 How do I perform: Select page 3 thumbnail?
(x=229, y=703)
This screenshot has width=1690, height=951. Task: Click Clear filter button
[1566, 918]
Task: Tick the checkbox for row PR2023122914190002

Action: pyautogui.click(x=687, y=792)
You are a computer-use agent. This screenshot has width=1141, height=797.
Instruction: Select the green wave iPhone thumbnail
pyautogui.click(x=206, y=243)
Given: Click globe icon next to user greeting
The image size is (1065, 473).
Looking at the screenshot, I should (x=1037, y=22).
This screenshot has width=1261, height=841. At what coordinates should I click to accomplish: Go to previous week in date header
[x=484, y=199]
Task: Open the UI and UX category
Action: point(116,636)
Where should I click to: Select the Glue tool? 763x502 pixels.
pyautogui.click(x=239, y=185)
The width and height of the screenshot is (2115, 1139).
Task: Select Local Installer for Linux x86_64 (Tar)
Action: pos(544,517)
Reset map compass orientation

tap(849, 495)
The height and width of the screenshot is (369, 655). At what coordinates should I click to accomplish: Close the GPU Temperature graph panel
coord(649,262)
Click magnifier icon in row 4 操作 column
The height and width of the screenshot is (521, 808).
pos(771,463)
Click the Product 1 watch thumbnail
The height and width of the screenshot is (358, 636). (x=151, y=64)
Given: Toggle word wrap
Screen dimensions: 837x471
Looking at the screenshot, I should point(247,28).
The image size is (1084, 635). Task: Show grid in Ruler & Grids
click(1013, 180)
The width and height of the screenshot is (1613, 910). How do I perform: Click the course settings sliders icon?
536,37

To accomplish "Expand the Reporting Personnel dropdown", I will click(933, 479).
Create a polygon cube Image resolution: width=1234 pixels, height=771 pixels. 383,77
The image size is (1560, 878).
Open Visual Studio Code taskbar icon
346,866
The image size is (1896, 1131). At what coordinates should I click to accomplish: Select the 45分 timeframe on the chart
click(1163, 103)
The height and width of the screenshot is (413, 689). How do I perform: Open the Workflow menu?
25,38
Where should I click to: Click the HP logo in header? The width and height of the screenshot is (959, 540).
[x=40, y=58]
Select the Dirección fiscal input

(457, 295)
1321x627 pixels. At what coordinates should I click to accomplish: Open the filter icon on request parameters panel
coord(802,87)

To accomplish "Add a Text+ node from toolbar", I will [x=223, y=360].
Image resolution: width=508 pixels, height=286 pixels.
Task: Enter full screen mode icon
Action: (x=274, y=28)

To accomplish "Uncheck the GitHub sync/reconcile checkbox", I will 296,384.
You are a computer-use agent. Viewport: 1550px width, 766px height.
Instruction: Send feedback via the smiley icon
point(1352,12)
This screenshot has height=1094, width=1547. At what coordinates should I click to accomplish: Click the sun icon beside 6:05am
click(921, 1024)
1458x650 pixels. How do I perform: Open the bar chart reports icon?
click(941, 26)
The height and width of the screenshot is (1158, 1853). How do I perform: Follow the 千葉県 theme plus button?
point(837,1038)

**WHAT TO DO:** Write every record above out again exactly as it stands.

**WRITTEN RESPONSE:**
 How do I perform: Select page 3 thumbnail?
(x=229, y=703)
This screenshot has width=1690, height=951. Task: Click Clear filter button
[1566, 918]
Task: Tick the checkbox for row PR2023122914190002

Action: pyautogui.click(x=687, y=792)
You are a computer-use agent. This screenshot has width=1141, height=797.
Instruction: Select the green wave iPhone thumbnail
pyautogui.click(x=206, y=243)
Given: Click globe icon next to user greeting
The image size is (1065, 473).
Looking at the screenshot, I should (x=1037, y=22).
This screenshot has width=1261, height=841. At what coordinates should I click to accomplish: Go to previous week in date header
[x=484, y=199]
Task: Open the UI and UX category
Action: point(116,636)
Where should I click to: Select the Glue tool? 763x502 pixels.
pyautogui.click(x=239, y=185)
The width and height of the screenshot is (2115, 1139).
Task: Select Local Installer for Linux x86_64 (Tar)
Action: pos(544,517)
Reset map compass orientation

tap(849, 495)
The height and width of the screenshot is (369, 655). At what coordinates should I click to accomplish: Close the GPU Temperature graph panel
coord(649,262)
Click magnifier icon in row 4 操作 column
The height and width of the screenshot is (521, 808).
pos(771,463)
Click the Product 1 watch thumbnail
The height and width of the screenshot is (358, 636). (x=151, y=64)
Given: Toggle word wrap
Screen dimensions: 837x471
Looking at the screenshot, I should point(247,28).
The image size is (1084, 635). Task: Show grid in Ruler & Grids
click(1013, 180)
The width and height of the screenshot is (1613, 910). How do I perform: Click the course settings sliders icon?
536,37

To accomplish "Expand the Reporting Personnel dropdown", I will click(933, 479).
Create a polygon cube Image resolution: width=1234 pixels, height=771 pixels. 383,77
The image size is (1560, 878).
Open Visual Studio Code taskbar icon
346,866
The image size is (1896, 1131). At what coordinates should I click to accomplish: Select the 45分 timeframe on the chart
click(1163, 103)
The height and width of the screenshot is (413, 689). How do I perform: Open the Workflow menu?
25,38
Where should I click to: Click the HP logo in header? The width and height of the screenshot is (959, 540).
[x=40, y=58]
Select the Dirección fiscal input

(457, 295)
1321x627 pixels. At what coordinates should I click to accomplish: Open the filter icon on request parameters panel
coord(802,87)

To accomplish "Add a Text+ node from toolbar", I will [x=223, y=360].
Image resolution: width=508 pixels, height=286 pixels.
Task: Enter full screen mode icon
Action: (x=274, y=28)

To accomplish "Uncheck the GitHub sync/reconcile checkbox", I will 296,384.
You are a computer-use agent. Viewport: 1550px width, 766px height.
Instruction: Send feedback via the smiley icon
point(1352,12)
This screenshot has height=1094, width=1547. At what coordinates should I click to accomplish: Click the sun icon beside 6:05am
click(921, 1024)
1458x650 pixels. How do I perform: Open the bar chart reports icon?
click(941, 26)
The height and width of the screenshot is (1158, 1853). How do I perform: Follow the 千葉県 theme plus button?
point(837,1038)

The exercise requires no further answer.